30 Mar La belleza de la revolución
Por Ernesto Schoo
La descripción física que de ella hace su amigo Pablo Neruda es engañosa: “Cuando quiero recordar a Tina Modotti debo hacer un esfuerzo, como si tratara de recoger un puñado de niebla. Frágil, casi invisible. ¿La conocí o no la conocí? Era muy bella aún: un óvalo pálido enmarcado por dos alas negras de pelo recogido, unos grandes ojos de terciopelo que siguen mirando a través de los años”. Porque esa fragilidad estaba sostenida por un temple de acero: Tina Modotti -Assunta Adelaide Luigia, sus nombres de pila- fue esencialmente una gran artista (“me considero una fotógrafa y nada más”, solía autodefinirse) y una aventurera, despojando a esta palabra de su connotación peyorativa y refiriéndola al anhelo de explorar vastos territorios ignotos, de estar siempre partiendo hacia un horizonte que también siempre retrocede.
Que fue una mujer hermosa se comprueba al ver sus retratos, aun los de la madurez. Nada coqueta: un amigo la recuerda vestida, día y noche, con “chaqueta y falda negras, zapatos de tacón bajo, blusa blanca, pelo recogido en un moño”. Era, a la vez, consciente de su belleza, puesto que de ella se valió para hacerse conocer en Hollywood, donde llegó a filmar tres películas (mudas, claro está): The Tiger’s Coat (Lubin Studios, 1920), Riding with Death (1921, Fox; figura como Tina Medotti) y I Can Explain (Pathé, 1922). Los films explotaban su hermosura latina, ubicándola generalmente como mujer fatal, y un dato curioso es que ella misma se hacía la ropa para las películas, dado que era también una excelente modista.
━━━━━━━━━━━━━━━━━━━━
- TAREAS DEL EJERCICIO -
A. Responde sobre el texto sobre Tina Modotti, una pregunta por línea:
(i) ¿Cuáles eran los nombres de pila de Tina Modotti?
(ii) ¿Qué estudio produjo The Tiger's Coat y en qué año?
(iii) ¿Con qué nombre figura en Riding with Death?
B. Reproduce el pasaje del texto sobre Tina Modotti desde "30 Mar La belleza" hasta "también siempre retrocede.", ambos incluidos, y cambia "Pablo Neruda" por "el poeta chileno".
C. ¿Cómo sigue el texto sobre Tina Modotti? Escribe lo que viene después de su última oración.
El listado es material aparte, sin relación con el texto sobre Tina Modotti.
━━━━━━━━━━━━━━━━━━━━
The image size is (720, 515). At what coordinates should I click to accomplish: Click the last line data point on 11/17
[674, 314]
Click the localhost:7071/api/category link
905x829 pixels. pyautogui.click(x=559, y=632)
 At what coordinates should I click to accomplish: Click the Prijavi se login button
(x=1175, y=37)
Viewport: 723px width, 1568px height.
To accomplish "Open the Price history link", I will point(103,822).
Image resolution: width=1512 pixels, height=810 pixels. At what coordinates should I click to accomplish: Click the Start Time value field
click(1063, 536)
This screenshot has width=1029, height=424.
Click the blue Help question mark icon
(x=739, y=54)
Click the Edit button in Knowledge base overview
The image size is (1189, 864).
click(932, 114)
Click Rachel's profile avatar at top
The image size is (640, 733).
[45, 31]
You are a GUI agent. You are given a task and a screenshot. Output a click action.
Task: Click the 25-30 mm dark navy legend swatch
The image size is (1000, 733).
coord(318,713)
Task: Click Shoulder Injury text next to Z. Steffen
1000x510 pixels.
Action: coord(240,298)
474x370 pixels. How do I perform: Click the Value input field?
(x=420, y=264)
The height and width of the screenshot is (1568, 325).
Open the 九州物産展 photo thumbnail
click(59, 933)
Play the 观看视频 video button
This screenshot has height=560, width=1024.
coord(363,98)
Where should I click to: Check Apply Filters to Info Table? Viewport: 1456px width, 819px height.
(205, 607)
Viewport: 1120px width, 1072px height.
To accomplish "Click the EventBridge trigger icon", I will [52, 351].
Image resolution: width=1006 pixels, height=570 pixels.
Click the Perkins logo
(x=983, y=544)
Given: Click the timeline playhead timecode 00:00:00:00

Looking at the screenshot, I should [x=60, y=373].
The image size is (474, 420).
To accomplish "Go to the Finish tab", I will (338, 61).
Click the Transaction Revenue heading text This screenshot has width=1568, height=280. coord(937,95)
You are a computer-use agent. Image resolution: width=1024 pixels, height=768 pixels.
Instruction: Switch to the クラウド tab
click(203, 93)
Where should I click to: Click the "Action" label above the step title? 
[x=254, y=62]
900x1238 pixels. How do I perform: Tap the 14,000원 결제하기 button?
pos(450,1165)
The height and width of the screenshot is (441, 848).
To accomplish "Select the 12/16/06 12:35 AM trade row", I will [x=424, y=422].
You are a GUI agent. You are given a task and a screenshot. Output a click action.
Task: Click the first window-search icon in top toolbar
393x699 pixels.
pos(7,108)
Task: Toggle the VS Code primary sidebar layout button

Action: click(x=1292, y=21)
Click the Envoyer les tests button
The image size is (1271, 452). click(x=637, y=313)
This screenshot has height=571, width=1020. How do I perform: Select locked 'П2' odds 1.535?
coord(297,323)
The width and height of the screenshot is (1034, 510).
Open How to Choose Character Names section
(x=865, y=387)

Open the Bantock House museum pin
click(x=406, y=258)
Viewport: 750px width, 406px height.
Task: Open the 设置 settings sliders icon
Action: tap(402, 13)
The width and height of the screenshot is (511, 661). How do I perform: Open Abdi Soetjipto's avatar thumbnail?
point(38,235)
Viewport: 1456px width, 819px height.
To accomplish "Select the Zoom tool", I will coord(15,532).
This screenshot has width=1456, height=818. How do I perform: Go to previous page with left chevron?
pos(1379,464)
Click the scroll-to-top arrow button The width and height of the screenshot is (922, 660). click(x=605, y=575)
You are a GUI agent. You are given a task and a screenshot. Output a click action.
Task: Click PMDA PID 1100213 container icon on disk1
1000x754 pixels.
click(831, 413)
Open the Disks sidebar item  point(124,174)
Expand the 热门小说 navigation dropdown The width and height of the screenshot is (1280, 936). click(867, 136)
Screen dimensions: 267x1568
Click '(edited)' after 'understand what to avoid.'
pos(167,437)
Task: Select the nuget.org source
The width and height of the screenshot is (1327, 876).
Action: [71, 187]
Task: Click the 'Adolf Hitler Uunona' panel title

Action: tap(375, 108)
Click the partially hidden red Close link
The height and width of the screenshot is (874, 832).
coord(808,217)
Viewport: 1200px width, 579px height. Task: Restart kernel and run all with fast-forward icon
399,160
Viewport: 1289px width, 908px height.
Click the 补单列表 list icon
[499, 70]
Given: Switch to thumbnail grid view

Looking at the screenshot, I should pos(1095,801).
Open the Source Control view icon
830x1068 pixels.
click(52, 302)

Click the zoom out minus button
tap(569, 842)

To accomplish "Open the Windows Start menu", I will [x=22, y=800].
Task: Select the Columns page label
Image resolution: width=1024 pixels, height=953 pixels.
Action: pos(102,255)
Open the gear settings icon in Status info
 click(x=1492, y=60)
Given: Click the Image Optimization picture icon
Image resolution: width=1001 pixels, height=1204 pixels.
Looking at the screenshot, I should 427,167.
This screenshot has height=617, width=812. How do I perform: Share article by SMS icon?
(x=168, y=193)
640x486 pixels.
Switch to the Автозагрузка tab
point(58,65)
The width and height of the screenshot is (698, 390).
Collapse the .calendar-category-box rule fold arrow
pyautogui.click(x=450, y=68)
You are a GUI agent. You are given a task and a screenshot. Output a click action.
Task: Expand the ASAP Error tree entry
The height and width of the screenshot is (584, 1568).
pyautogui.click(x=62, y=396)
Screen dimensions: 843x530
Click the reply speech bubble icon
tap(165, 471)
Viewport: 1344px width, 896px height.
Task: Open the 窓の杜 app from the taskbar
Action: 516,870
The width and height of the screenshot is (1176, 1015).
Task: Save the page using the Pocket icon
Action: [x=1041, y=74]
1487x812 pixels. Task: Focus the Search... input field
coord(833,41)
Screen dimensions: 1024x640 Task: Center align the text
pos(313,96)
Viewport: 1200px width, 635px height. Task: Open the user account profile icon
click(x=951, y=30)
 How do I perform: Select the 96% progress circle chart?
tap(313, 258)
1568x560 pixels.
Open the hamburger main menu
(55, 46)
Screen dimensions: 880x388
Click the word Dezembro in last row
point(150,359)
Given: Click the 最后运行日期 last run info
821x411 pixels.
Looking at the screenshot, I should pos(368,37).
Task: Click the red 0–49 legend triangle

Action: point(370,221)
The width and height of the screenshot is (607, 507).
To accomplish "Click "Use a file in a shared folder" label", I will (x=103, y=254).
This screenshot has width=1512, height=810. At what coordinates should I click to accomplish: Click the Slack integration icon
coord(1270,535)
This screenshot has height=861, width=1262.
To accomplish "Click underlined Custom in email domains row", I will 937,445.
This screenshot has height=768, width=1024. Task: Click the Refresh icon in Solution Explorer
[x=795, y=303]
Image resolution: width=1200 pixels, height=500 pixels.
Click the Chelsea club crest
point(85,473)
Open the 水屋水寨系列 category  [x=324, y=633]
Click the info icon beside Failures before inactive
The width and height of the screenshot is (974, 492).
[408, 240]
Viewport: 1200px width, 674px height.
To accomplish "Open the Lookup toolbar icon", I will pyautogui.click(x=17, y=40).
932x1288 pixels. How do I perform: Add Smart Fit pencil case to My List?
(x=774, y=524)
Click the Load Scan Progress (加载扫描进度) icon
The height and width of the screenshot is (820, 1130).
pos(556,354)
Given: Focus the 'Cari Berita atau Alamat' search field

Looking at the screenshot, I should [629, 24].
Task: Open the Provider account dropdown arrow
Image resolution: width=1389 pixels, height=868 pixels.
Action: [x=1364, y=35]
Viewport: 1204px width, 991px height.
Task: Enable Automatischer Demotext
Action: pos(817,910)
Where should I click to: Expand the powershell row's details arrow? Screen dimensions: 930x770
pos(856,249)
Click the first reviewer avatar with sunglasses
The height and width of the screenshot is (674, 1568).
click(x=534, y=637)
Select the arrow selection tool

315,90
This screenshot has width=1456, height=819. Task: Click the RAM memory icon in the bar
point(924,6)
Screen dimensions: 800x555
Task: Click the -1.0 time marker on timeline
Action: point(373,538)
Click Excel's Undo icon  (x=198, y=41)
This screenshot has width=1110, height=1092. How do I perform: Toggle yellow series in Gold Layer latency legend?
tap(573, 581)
━━━━━━━━━━━━━━━━━━━━
- LISTA DE RESPUESTAS -
A.
(i) Assunta Adelaide Luigia.
(ii) Lubin Studios, en 1920.
(iii) Tina Medotti.

B.
30 Mar La belleza de la revolución
Por Ernesto Schoo
La descripción física que de ella hace su amigo el poeta chileno es engañosa: “Cuando quiero recordar a Tina Modotti debo hacer un esfuerzo, como si tratara de recoger un puñado de niebla. Frágil, casi invisible. ¿La conocí o no la conocí? Era muy bella aún: un óvalo pálido enmarcado por dos alas negras de pelo recogido, unos grandes ojos de terciopelo que siguen mirando a través de los años”. Porque esa fragilidad estaba sostenida por un temple de acero: Tina Modotti -Assunta Adelaide Luigia, sus nombres de pila- fue esencialmente una gran artista (“me considero una fotógrafa y nada más”, solía autodefinirse) y una aventurera, despojando a esta palabra de su connotación peyorativa y refiriéndola al anhelo de explorar vastos territorios ignotos, de estar siempre partiendo hacia un horizonte que también siempre retrocede.

C.
Su padre (que en sociedad con un hermano había tenido un pequeño estudio fotográfico en Údine) y su hermana mayor la esperaban en San Francisco, adonde viajó, a los 17 años de edad, en busca de una realización personal muy difícil de lograr en la Italia de aquel tiempo. Trabajó al comienzo como obrera en una empresa que confeccionaba ropa de mujer; en la noche, después de un día de labor extenuante, participaba de andanzas teatrales con grupos de aficionados y hasta llegó a cantar ópera, pues tenía una voz hermosa, aunque pequeña. De allí partió a Hollywood, donde en 1921 conoció al famoso Edward Weston (1886-1958), uno de los primeros fotógrafos norteamericanos en abandonar las pretensiones pictóricas de los pioneros y registrar la vida cotidiana de su entorno, bien que observándola desde ángulos insólitos, una mirada de la que Tina -convertida en ayudante y amante de Weston- participó al comienzo de su carrera, para luego proclamar: “Trato de producir, no arte sino fotografías honradas, sin trucos ni manipulaciones”.
La Revolución Mexicana, uno de los acontecimientos políticos más relevantes del siglo XX, iniciada con el derrocamiento, en 1910, del perpetuo dictador Porfirio Díaz, fascinó a la izquierda norteamericana, opuesta a los excesos de los Años Locos que siguieron al triunfo en la Primera Guerra Mundial, y a la mitología del American Dream . Escritores, dramaturgos, artistas plásticos fueron atraídos por la prolongada revuelta en “el patio trasero”, que incluía la fascinación del exotismo de ese pueblo corajudo y colorido como pocos, con su imponente pasado indígena todavía vigente en usos y costumbres. Weston y Tina partieron rumbo a México en 1922: ella, además, iba a sepultar a un marido con el que poco había convivido, que respondía al portentoso nombre de Roubaix de L’Abrie Richey, un apuesto muchacho de Oregon con ínfulas de poeta y pintor, conocido familiarmente como Ruby Richey. Lo que Tina supo tan sólo mucho después fue que Roubaix había sido amante del entonces ministro de Cultura de México, quien invitó a “Rubo”, en diciembre de 1921, a cruzar la frontera e instalarse en el convulsionado país del sur. No duraron mucho tiempo, ni el ministro en su cargo, ni Rubo en este mundo, ya que murió de viruela en febrero de 1922, lo que llevó a Tina a cumplir la piadosa misión de sepultarlo.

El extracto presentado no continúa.